Context
This resource is a long-form European Parliament committee discussion hosted on the European Parliament’s official YouTube channel. It features Dan Jørgensen (European Commissioner for Energy and Housing) in an exchange of views with Members of the European Parliament’s special committee on the housing crisis, with references to participation by Raffaele Fitto (Executive Vice President for Cohesion and Reforms). The discussion focuses on the scale of Europe’s housing affordability challenge and on EU-level instruments that can support member states, while linking housing delivery with energy efficiency and wider sustainability objectives.
Scale of the housing crisis
Speakers cite a steep deterioration in affordability over the past 15 years: rents are described as having increased by around a quarter in real terms, while house prices are said to be up by around a half. A key indicator highlighted is that in 2023 around 10% of the EU population spent 40% or more of disposable income on housing and related costs. Homelessness is presented as a Europe-wide emergency, with the latest figures referenced in the discussion estimating nearly 900,000 people without a home each night in Europe.

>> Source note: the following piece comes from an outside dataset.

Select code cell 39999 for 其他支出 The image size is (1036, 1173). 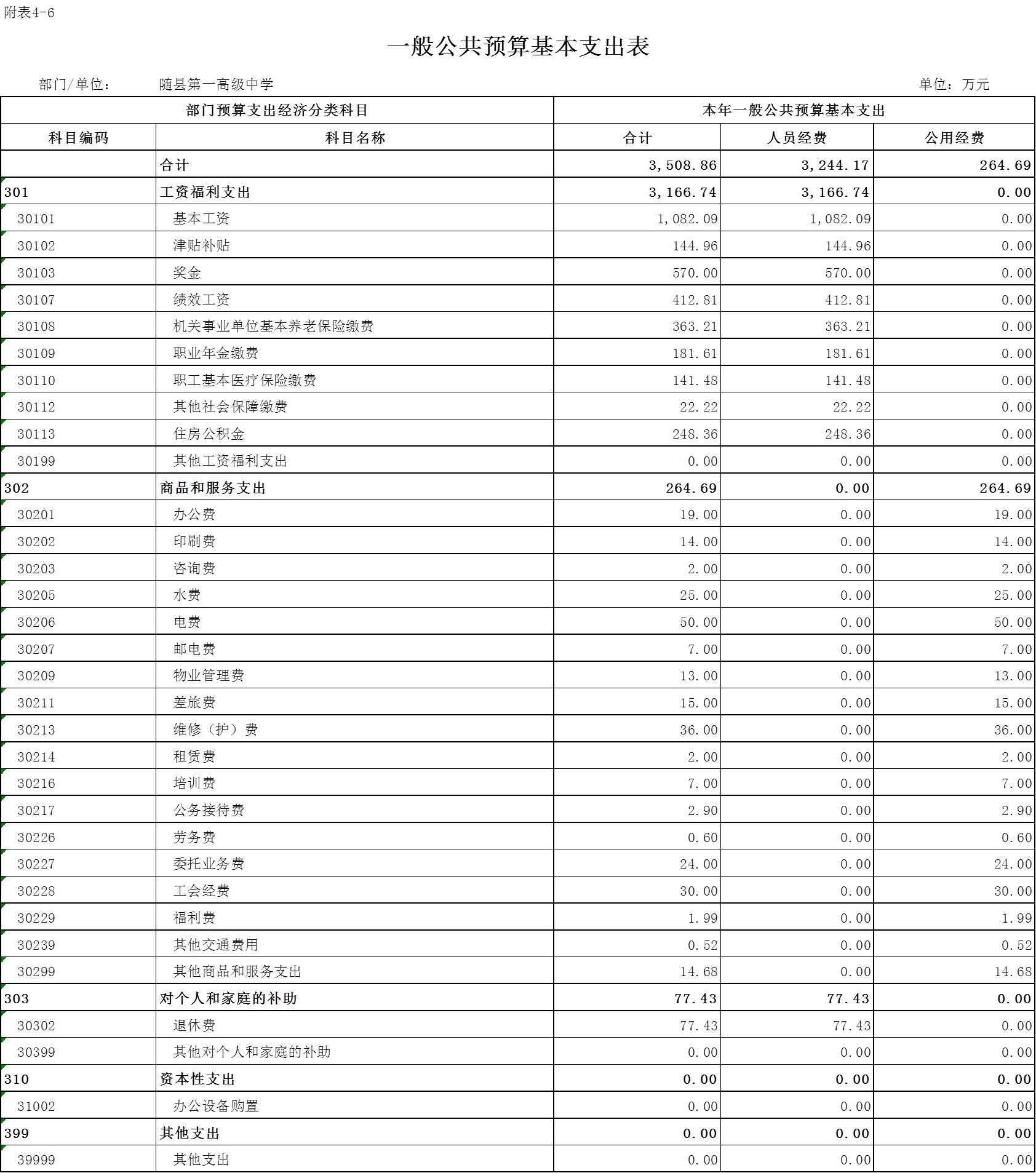coord(78,1159)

Social and economic impacts
The discussion frames housing as both a social right and an economic constraint. Affordability problems are described as affecting broad groups, including young people seeking first homes, families facing rising rents and energy costs, and older people requiring adapted housing solutions. Several interventions link housing shortages to labour mobility and competitiveness: when key workers (such as nurses, teachers, firefighters and police officers) cannot afford to live in the cities they serve, this is described as undermining access to jobs, reducing mobility, and weakening overall economic dynamism.
What the EU can do (within shared competences)

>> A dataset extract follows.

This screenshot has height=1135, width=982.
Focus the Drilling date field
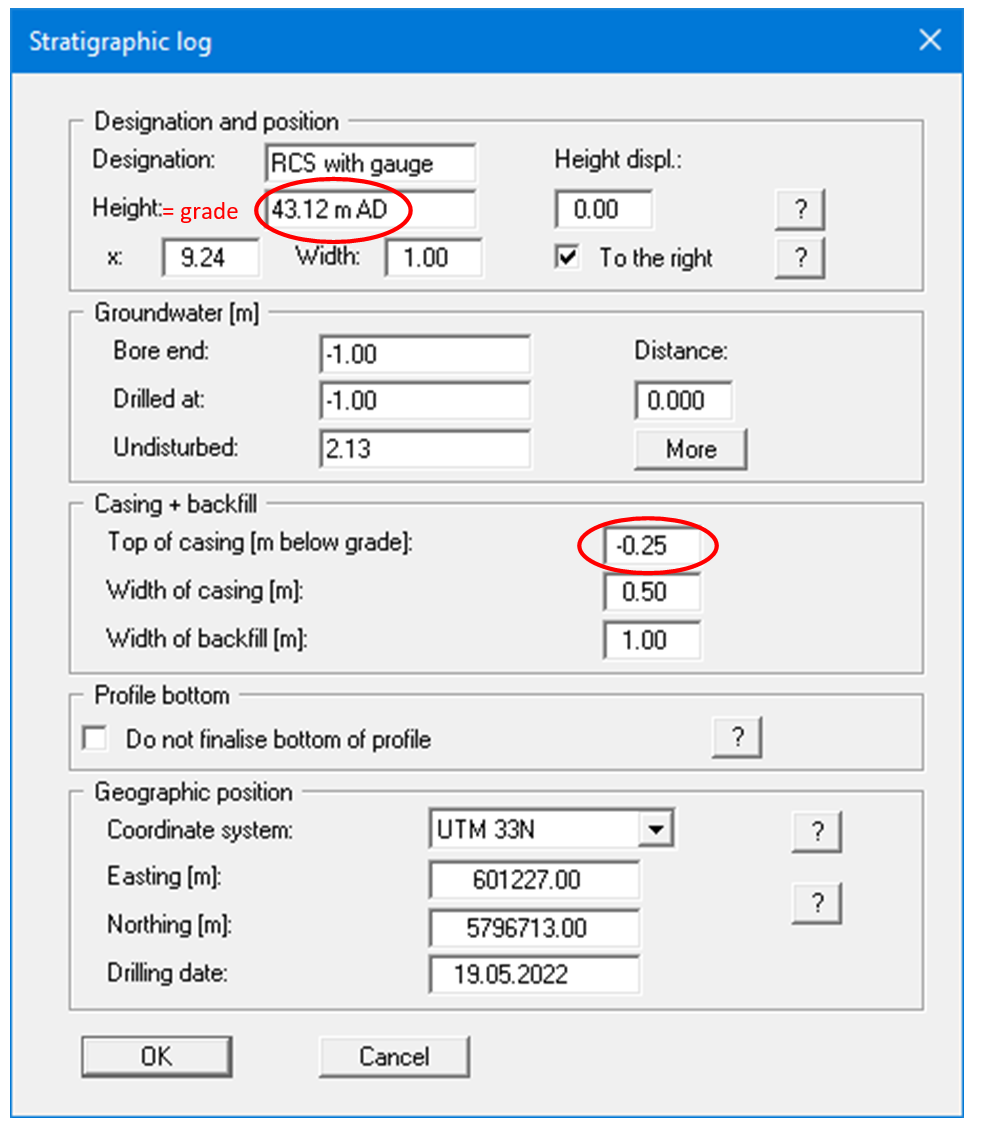[x=534, y=975]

While housing policy is repeatedly characterised as primarily a member state responsibility (with major roles for regional and local authorities), the commissioner argues there is “room for Europe at the table.” Existing and planned EU support mentioned includes €21.3 billion from the Recovery and Resilience Facility earmarked for housing reforms and investments, and an intention to double cohesion-policy investment in affordable housing. The Commission also signals work on mobilising public and private capital through a planned pan-European investment platform in cooperation with the European Investment Bank and other financial partners.

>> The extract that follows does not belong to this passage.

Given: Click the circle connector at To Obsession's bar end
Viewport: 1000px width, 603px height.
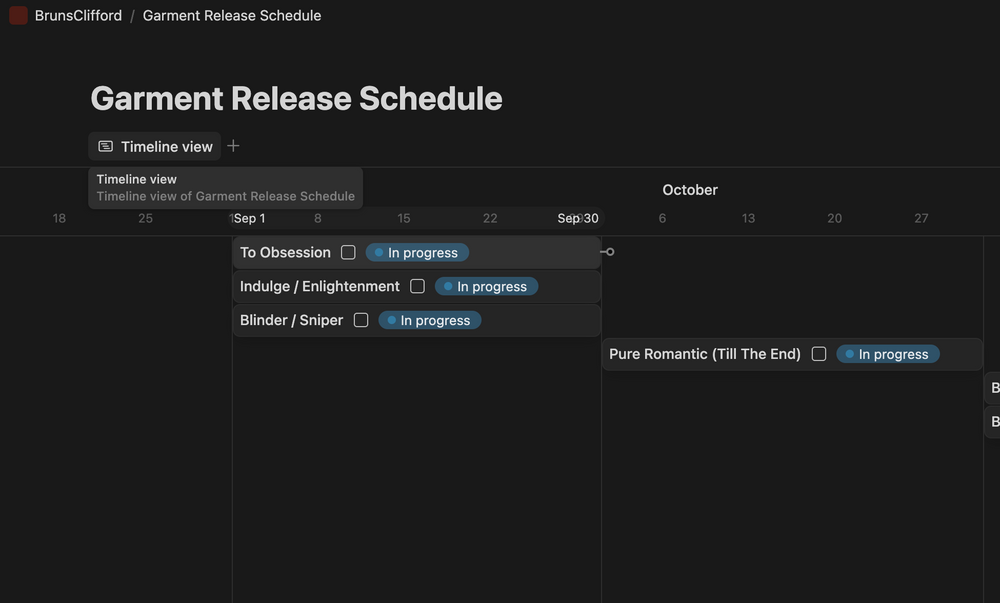Looking at the screenshot, I should point(609,252).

Energy efficiency and affordability
A major theme is the need to align decarbonisation and housing affordability. Energy poverty is discussed as a significant issue, with figures cited of roughly 45–47 million people unable to adequately heat their homes in the previous year. The commissioner argues that improving the energy performance of dwellings can lower long-term living costs, but acknowledges the up-front investment burden and stresses that implementation choices by member states are critical to managing social impacts.
Short-term rentals, regulation, and market pressures
MEPs repeatedly raise concerns about the impact of short-term rentals on supply and affordability in high-demand cities and regions. The discussion notes that new EU regulation is expected to increase transparency in this sector as it comes into effect, while the commissioner signals an openness to consider additional measures beyond the newly adopted framework. Related debates also touch on state-aid rules for affordable housing, permitting timelines, financialisation and speculation in housing markets, and the need for targeted approaches for youth, rural areas, islands, and people with specific housing needs.
Next steps and process
The Commission outlines an approach centred on outreach, consultation, and evidence gathering in 2025, including an affordable housing dialogue and a planned youth dialogue on housing. Inputs from cities, regions, and parliamentary work are positioned as feeding into the first European Affordable Housing Plan, while some actions (such as work on cohesion funding, state-aid considerations, and investment-platform design) are described as proceeding in parallel due to the urgency of the crisis.